The shy boy is writing an advertisement which he will put in the newspaper. He will write in the personal column. He has been thinking about a girl and about the advertisement for a long time. When he'd met her she'd come away from her seventeenth-birthday lunch she'd said; now she was out looking for a badge. 

Would she read the personal column? He always read it. Worried, he stroked his first, soft, infant moustache with his damp thumb. She had been sitting on a bench, opposite him, in the park, then had come over to his own bench and asked the time and looked into his eyes, interested in him or so he'd thought; she'd said she was supposed to meet someone who was late now - she'd looked up and down the path to show him her frustration - and she'd touched his arm then pushed him away playfully. He'd tried to make her talk (he'd read somewhere that people like you to make them talk about themselves) and she'd stayed for half an hour, then finally before she'd left, she accepted from him a badge which had been attached to the lapel of his blazer, allowing him to pin it on her breast. The girl had been in his mind at some point in every hour of every day for seven months now. Today he will at last risk rejection, find her, and ask her to be his partner in life.

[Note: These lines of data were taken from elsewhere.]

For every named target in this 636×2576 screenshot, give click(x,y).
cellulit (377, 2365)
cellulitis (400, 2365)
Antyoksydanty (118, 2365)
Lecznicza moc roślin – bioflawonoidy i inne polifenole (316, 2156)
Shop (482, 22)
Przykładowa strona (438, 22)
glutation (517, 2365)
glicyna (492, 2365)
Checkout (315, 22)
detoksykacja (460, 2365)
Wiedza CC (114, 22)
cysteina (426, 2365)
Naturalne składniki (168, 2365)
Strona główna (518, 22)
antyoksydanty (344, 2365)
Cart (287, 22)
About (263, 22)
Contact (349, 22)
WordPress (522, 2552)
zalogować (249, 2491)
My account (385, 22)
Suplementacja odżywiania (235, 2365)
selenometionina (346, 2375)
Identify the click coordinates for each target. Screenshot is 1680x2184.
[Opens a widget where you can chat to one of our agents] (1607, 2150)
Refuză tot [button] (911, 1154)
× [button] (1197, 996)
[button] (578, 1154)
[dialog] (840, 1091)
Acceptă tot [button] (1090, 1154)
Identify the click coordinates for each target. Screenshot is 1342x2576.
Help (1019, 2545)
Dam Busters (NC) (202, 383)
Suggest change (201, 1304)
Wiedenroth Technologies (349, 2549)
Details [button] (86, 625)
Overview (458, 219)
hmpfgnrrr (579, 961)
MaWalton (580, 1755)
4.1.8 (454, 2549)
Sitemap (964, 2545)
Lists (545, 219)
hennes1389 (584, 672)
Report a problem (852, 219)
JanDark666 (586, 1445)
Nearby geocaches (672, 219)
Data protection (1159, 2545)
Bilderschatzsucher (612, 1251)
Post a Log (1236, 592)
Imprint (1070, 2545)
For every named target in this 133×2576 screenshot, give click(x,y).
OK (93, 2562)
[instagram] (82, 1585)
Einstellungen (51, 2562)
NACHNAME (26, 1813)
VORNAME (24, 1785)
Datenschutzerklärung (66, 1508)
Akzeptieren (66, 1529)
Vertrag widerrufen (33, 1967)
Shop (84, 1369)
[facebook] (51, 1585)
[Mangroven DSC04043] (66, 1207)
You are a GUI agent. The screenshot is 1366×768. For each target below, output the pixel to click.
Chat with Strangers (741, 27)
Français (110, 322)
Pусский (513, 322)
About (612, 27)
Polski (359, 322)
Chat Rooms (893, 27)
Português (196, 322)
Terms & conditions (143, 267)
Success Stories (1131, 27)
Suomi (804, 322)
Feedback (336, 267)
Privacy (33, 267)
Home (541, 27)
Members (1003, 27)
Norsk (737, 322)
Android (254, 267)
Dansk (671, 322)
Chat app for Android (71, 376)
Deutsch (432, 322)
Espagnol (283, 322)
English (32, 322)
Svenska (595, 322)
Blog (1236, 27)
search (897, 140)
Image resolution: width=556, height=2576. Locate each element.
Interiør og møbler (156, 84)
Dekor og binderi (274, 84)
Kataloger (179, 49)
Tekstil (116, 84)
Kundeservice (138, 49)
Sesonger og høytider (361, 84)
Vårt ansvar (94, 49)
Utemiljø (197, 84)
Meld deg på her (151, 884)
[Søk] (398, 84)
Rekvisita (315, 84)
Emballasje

The naked girl, her lover having given his final pant and dropped away from her sliding off her flank, straight away picks up the newspaper and, after yawning and blowing out her cheeks, suddenly arches her belly and hoots with laughter which makes the boy at her feet, start. She sits up and flourishes the advertisement above her head. She'll scamper across the road and tell her best friend about the dull boy who'd wanted her in the park, just as soon as she can get a long T-shirt on.